TRACKING
The most direct way of measuring marine movement is to record observations of ocean-dwelling organisms in situ. Those data can be collected through photographs, videos, or visual surveys or by using acoustic, electronic, or satellite tags. Tracking is particularly effective for large, migratory animals, but is practically infeasible for smaller species and larvae.

GENETICS
Tissue samples from marine organisms allow researchers to quantify genetic diversity within populations and gene flow between them. One particularly resource-intensive and time-consuming approach known as parentage analysis even allows researchers to identify which adults spawned a particular larva. For species that move relatively little in adulthood, such as many species of reef fish, researchers can then extrapolate to figure out where that larva was spawned.

BIOGEOCHEMISTRY
Calcium carbonate-containing structures such as fish otoliths and mollusk shells contain chemical signatures of the composition of seawater in which they formed.

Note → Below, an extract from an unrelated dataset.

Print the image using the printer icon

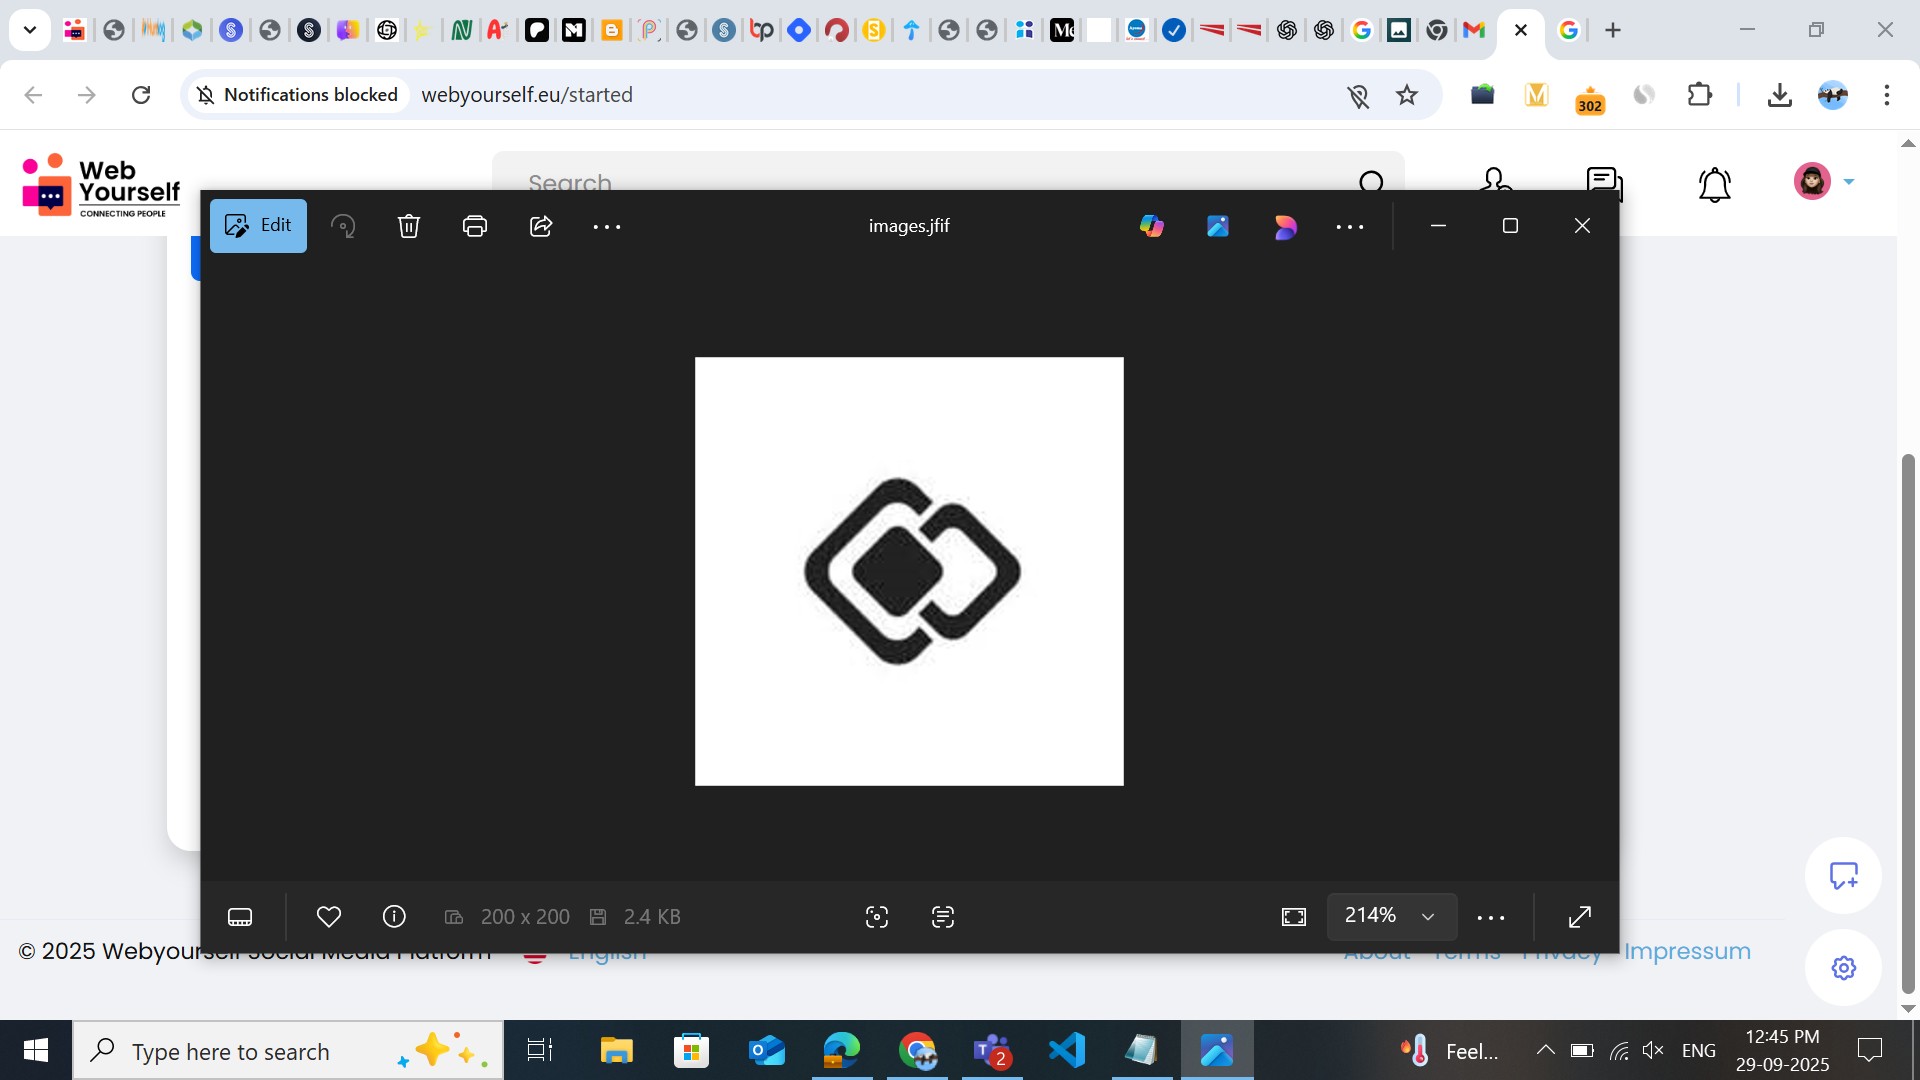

By comparing the otoliths or shells of wild organisms to a database of chemical signatures, researchers can establish where an organism developed.

SIMULATIONS
Researchers turn to computer simulations when fieldwork is impractical, or when they want to compare experimental data with a particular theory. This is an especially common approach for estimating the travel patterns of larvae or planktonic organisms, which can be moved great distances by the oceans’ currents. More-complex models incorporate data on larval behavior to try to boost predictive power.